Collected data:
-------------------------

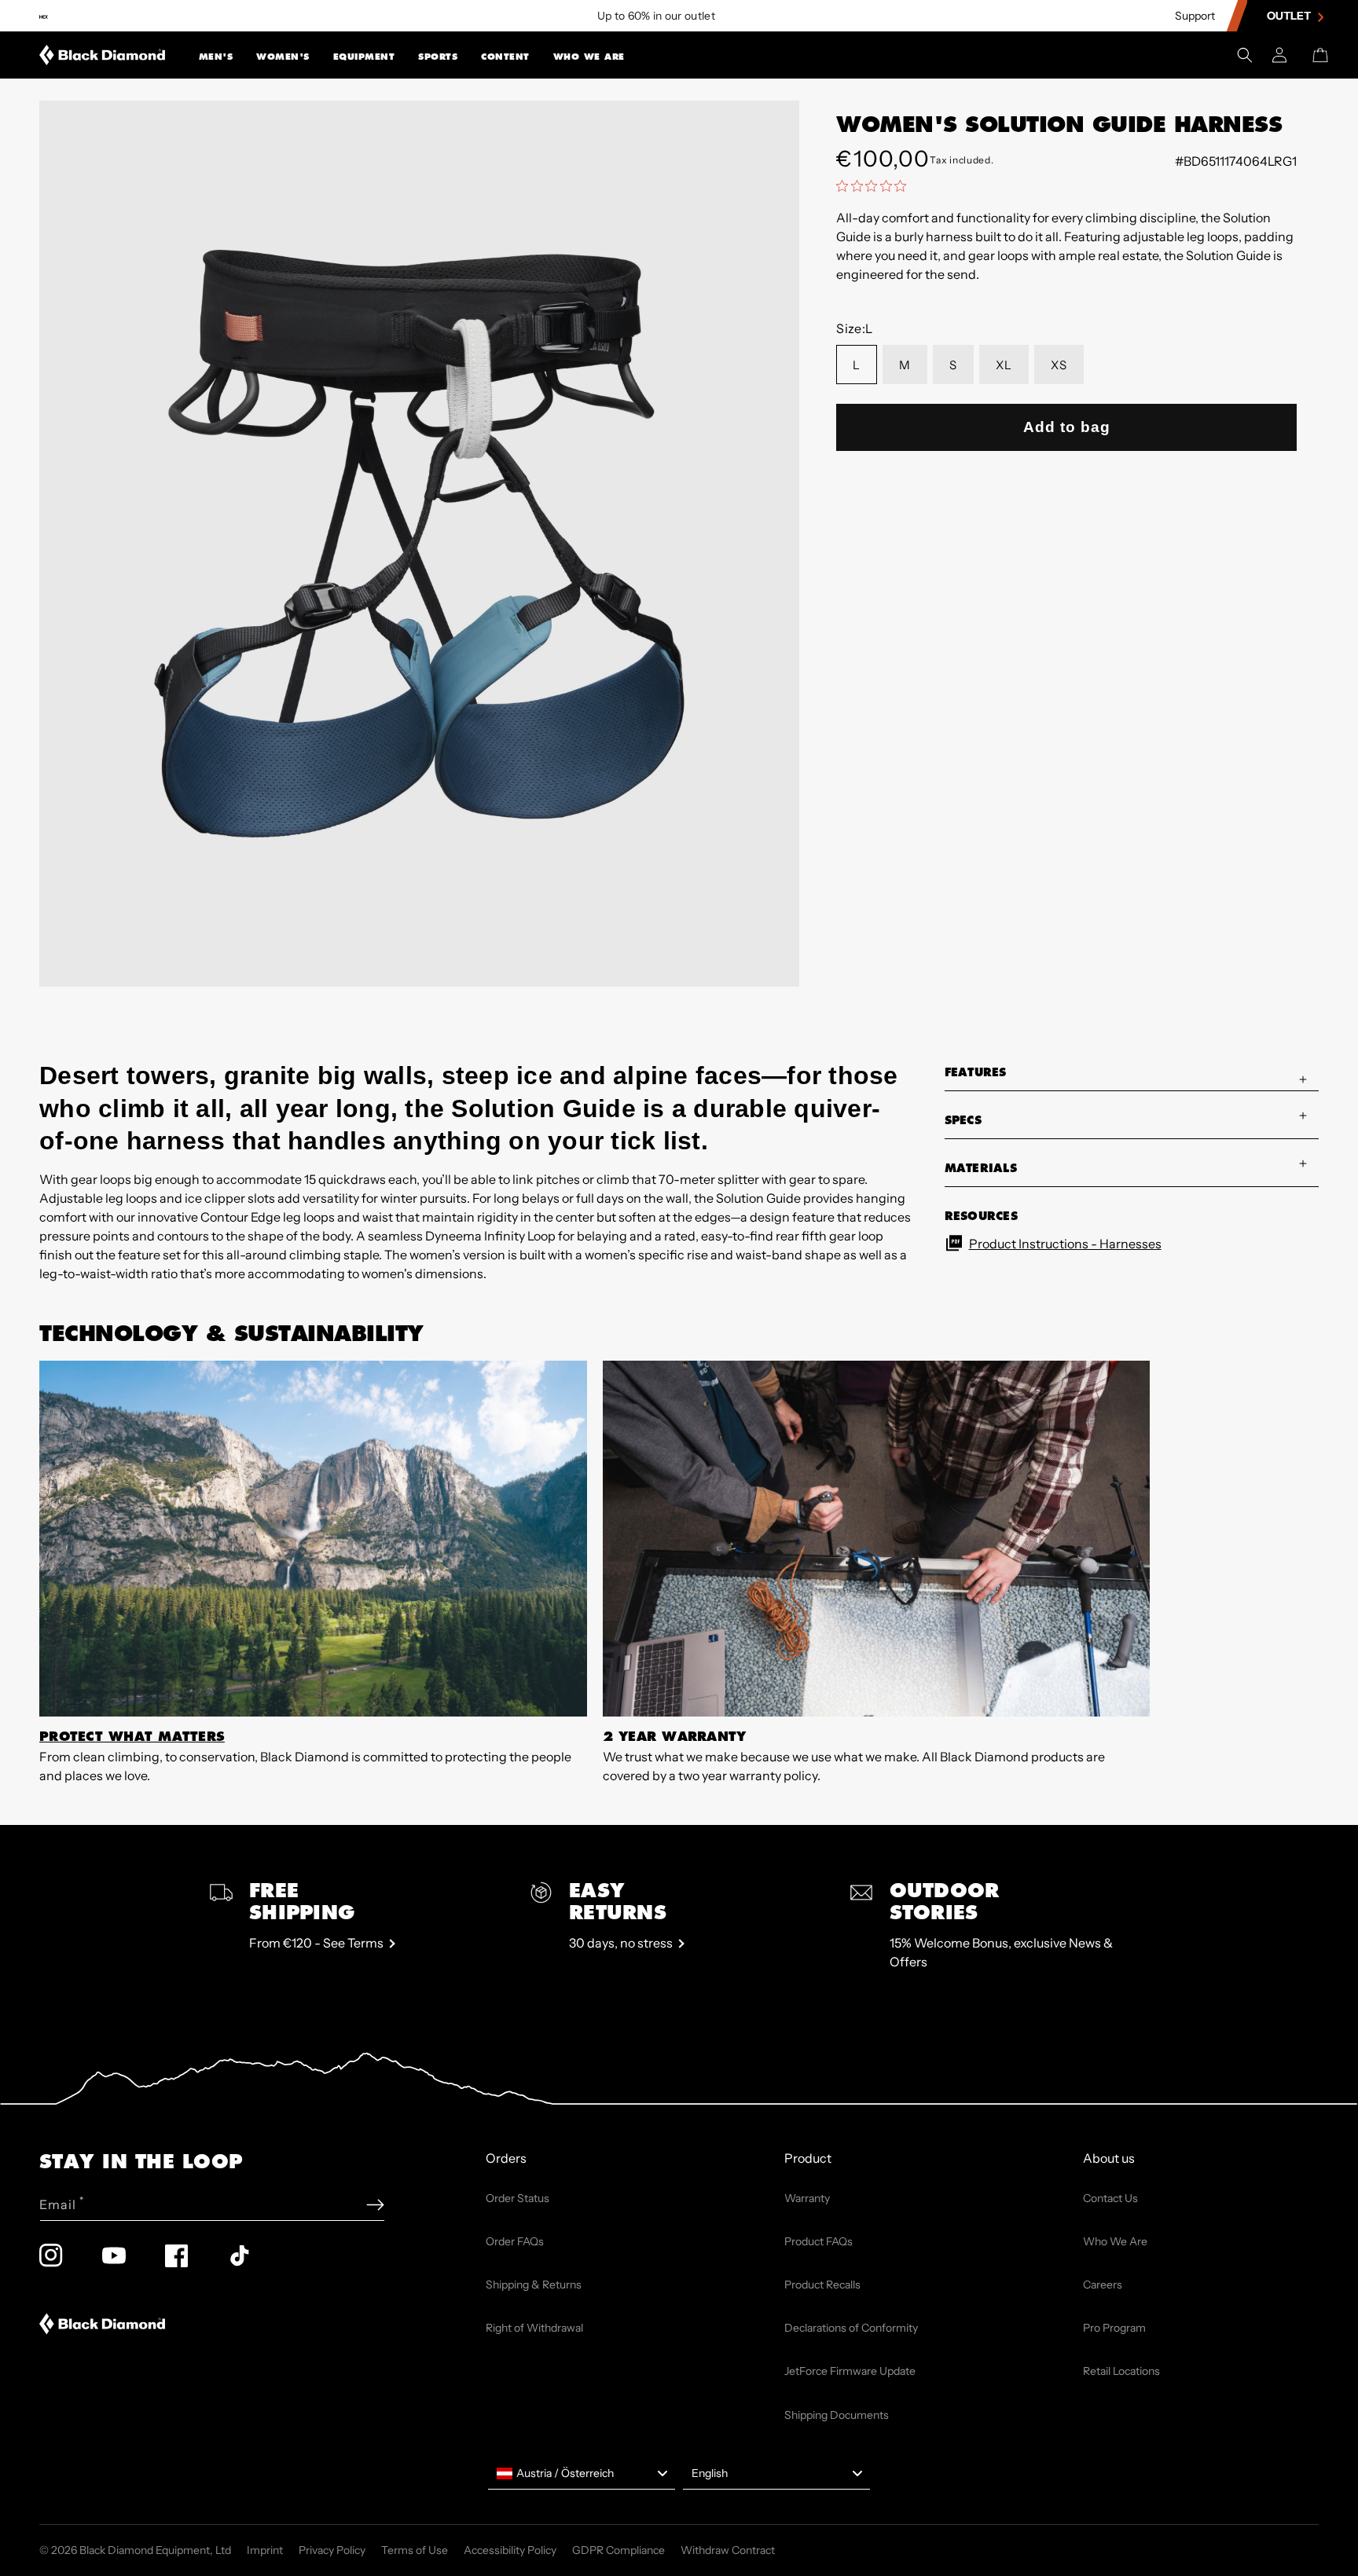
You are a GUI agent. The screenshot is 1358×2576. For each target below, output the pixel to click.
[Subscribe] (375, 2205)
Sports (437, 56)
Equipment (364, 56)
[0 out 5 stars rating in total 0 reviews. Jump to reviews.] (875, 185)
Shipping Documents (836, 2415)
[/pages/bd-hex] (43, 16)
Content (505, 56)
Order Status (517, 2198)
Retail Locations (1121, 2371)
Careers (1102, 2284)
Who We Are (589, 56)
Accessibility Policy (510, 2550)
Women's (283, 56)
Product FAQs (818, 2241)
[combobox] (581, 2474)
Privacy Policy (332, 2550)
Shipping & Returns (534, 2284)
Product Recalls (822, 2284)
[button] (216, 54)
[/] (102, 54)
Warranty (807, 2198)
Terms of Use (414, 2550)
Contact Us (1110, 2198)
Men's (216, 56)
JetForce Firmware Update (850, 2371)
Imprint (265, 2550)
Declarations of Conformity (851, 2328)
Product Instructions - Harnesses (1065, 1243)
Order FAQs (515, 2241)
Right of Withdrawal (534, 2328)
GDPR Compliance (618, 2550)
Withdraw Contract (728, 2550)
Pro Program (1114, 2328)
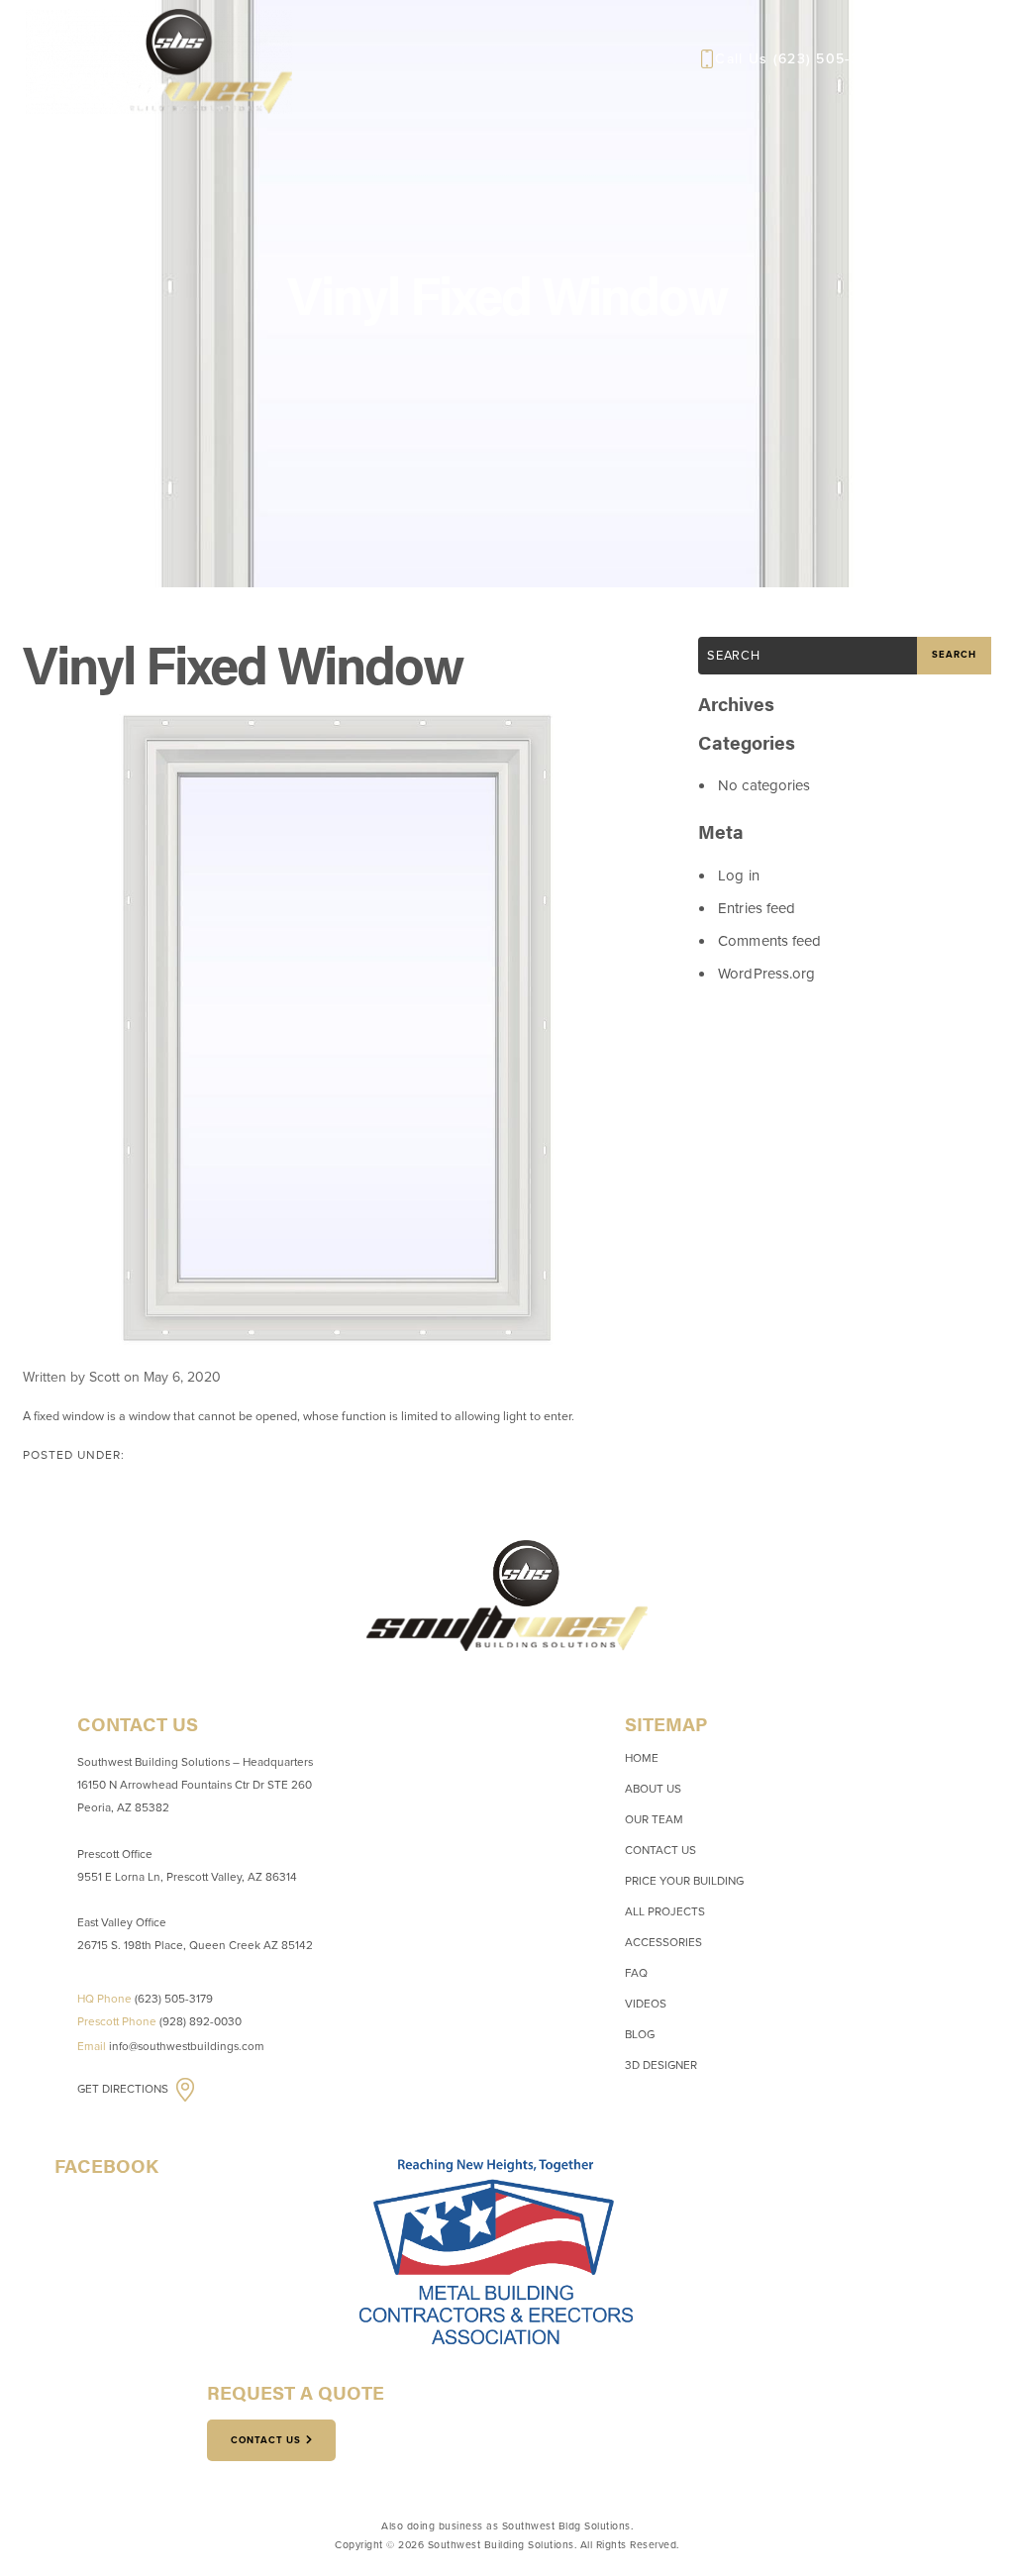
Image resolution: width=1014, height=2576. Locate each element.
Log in (739, 875)
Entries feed (756, 908)
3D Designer (661, 2065)
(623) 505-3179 (828, 59)
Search (954, 655)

-------------------------

--- Activity ---
Could you repeat all of the data exactly, minus the pictures?

--- Written solution ---
You are a GUI agent. The screenshot is 1358×2576. For each target below, output the pixel to click.
[Subscribe] (375, 2205)
Sports (437, 56)
Equipment (364, 56)
[0 out 5 stars rating in total 0 reviews. Jump to reviews.] (875, 185)
Shipping Documents (836, 2415)
[/pages/bd-hex] (43, 16)
Content (505, 56)
Order Status (517, 2198)
Retail Locations (1121, 2371)
Careers (1102, 2284)
Who We Are (589, 56)
Accessibility Policy (510, 2550)
Women's (283, 56)
Product FAQs (818, 2241)
[combobox] (581, 2474)
Privacy Policy (332, 2550)
Shipping & Returns (534, 2284)
Product Recalls (822, 2284)
[button] (216, 54)
[/] (102, 54)
Warranty (807, 2198)
Terms of Use (414, 2550)
Contact Us (1110, 2198)
Men's (216, 56)
JetForce Firmware Update (850, 2371)
Imprint (265, 2550)
Declarations of Conformity (851, 2328)
Product Instructions - Harnesses (1065, 1243)
Order FAQs (515, 2241)
Right of Withdrawal (534, 2328)
GDPR Compliance (618, 2550)
Withdraw Contract (728, 2550)
Pro Program (1114, 2328)
Image resolution: width=1014, height=2576. Locate each element.
Log in (739, 875)
Entries feed (756, 908)
3D Designer (661, 2065)
(623) 505-3179 (828, 59)
Search (954, 655)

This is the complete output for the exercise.